All of the data must be returned exactly as given.

===== ENTRIES PROVIDED =====

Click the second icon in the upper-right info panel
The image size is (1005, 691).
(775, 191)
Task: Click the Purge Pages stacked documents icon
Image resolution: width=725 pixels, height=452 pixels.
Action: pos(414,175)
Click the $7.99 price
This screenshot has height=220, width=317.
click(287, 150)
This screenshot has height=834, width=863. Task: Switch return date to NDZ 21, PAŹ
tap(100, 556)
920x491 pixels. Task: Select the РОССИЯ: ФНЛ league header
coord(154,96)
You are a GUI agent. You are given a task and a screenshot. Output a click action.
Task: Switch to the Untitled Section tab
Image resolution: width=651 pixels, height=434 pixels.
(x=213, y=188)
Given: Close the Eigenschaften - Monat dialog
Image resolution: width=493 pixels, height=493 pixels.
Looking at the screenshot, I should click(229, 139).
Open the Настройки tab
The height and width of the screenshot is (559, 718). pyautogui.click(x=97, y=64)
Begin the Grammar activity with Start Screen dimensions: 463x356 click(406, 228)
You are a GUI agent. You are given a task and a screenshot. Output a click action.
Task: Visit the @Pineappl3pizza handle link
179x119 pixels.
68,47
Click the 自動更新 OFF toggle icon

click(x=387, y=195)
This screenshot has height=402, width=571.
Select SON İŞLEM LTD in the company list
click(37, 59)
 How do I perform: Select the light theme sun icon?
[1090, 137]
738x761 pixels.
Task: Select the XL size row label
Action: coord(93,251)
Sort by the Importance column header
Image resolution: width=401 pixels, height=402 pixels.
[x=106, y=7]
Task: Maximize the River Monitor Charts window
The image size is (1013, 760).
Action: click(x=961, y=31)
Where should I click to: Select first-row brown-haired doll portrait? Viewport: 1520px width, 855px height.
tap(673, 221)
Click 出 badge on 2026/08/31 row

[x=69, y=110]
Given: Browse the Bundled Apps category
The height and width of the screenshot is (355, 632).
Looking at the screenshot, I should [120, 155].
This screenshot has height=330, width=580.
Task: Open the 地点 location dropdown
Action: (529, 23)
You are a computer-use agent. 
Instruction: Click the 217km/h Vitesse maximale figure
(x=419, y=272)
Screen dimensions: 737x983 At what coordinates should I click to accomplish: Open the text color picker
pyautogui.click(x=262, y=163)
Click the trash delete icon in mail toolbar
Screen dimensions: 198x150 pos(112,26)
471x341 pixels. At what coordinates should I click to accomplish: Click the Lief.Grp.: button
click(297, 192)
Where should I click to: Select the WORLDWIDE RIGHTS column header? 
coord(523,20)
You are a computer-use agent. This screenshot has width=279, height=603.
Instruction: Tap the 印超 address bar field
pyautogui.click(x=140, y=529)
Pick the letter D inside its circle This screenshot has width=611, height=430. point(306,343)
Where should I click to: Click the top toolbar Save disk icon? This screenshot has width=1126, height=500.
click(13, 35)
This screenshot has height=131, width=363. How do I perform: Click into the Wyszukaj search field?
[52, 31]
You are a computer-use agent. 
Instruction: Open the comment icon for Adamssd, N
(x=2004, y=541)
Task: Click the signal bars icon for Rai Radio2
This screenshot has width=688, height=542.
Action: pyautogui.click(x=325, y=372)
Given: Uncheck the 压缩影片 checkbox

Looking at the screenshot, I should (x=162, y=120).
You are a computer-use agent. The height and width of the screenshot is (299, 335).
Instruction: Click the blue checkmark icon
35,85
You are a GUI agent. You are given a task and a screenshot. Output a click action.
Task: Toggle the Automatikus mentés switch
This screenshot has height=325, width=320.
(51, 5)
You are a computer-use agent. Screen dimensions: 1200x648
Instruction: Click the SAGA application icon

=====

* SOLVED PROBLEM *
Click the second icon in the upper-right info panel
The image size is (1005, 691).
(775, 191)
Task: Click the Purge Pages stacked documents icon
Image resolution: width=725 pixels, height=452 pixels.
Action: pos(414,175)
Click the $7.99 price
This screenshot has height=220, width=317.
click(287, 150)
This screenshot has height=834, width=863. Task: Switch return date to NDZ 21, PAŹ
tap(100, 556)
920x491 pixels. Task: Select the РОССИЯ: ФНЛ league header
coord(154,96)
You are a GUI agent. You are given a task and a screenshot. Output a click action.
Task: Switch to the Untitled Section tab
Image resolution: width=651 pixels, height=434 pixels.
(x=213, y=188)
Given: Close the Eigenschaften - Monat dialog
Image resolution: width=493 pixels, height=493 pixels.
Looking at the screenshot, I should click(229, 139).
Open the Настройки tab
The height and width of the screenshot is (559, 718). pyautogui.click(x=97, y=64)
Begin the Grammar activity with Start Screen dimensions: 463x356 click(406, 228)
You are a GUI agent. You are given a task and a screenshot. Output a click action.
Task: Visit the @Pineappl3pizza handle link
179x119 pixels.
68,47
Click the 自動更新 OFF toggle icon

click(x=387, y=195)
This screenshot has height=402, width=571.
Select SON İŞLEM LTD in the company list
click(37, 59)
 How do I perform: Select the light theme sun icon?
[1090, 137]
738x761 pixels.
Task: Select the XL size row label
Action: coord(93,251)
Sort by the Importance column header
Image resolution: width=401 pixels, height=402 pixels.
[x=106, y=7]
Task: Maximize the River Monitor Charts window
The image size is (1013, 760).
Action: click(x=961, y=31)
Where should I click to: Select first-row brown-haired doll portrait? Viewport: 1520px width, 855px height.
tap(673, 221)
Click 出 badge on 2026/08/31 row

[x=69, y=110]
Given: Browse the Bundled Apps category
The height and width of the screenshot is (355, 632).
Looking at the screenshot, I should [120, 155].
This screenshot has height=330, width=580.
Task: Open the 地点 location dropdown
Action: (529, 23)
You are a computer-use agent. 
Instruction: Click the 217km/h Vitesse maximale figure
(x=419, y=272)
Screen dimensions: 737x983 At what coordinates should I click to accomplish: Open the text color picker
pyautogui.click(x=262, y=163)
Click the trash delete icon in mail toolbar
Screen dimensions: 198x150 pos(112,26)
471x341 pixels. At what coordinates should I click to accomplish: Click the Lief.Grp.: button
click(297, 192)
Where should I click to: Select the WORLDWIDE RIGHTS column header? 
coord(523,20)
You are a computer-use agent. This screenshot has width=279, height=603.
Instruction: Tap the 印超 address bar field
pyautogui.click(x=140, y=529)
Pick the letter D inside its circle This screenshot has width=611, height=430. point(306,343)
Where should I click to: Click the top toolbar Save disk icon? This screenshot has width=1126, height=500.
click(13, 35)
This screenshot has height=131, width=363. How do I perform: Click into the Wyszukaj search field?
[52, 31]
You are a computer-use agent. 
Instruction: Open the comment icon for Adamssd, N
(x=2004, y=541)
Task: Click the signal bars icon for Rai Radio2
This screenshot has width=688, height=542.
Action: pyautogui.click(x=325, y=372)
Given: Uncheck the 压缩影片 checkbox

Looking at the screenshot, I should (x=162, y=120).
You are a computer-use agent. The height and width of the screenshot is (299, 335).
Instruction: Click the blue checkmark icon
35,85
You are a GUI agent. You are given a task and a screenshot. Output a click action.
Task: Toggle the Automatikus mentés switch
This screenshot has height=325, width=320.
(51, 5)
You are a computer-use agent. Screen dimensions: 1200x648
Instruction: Click the SAGA application icon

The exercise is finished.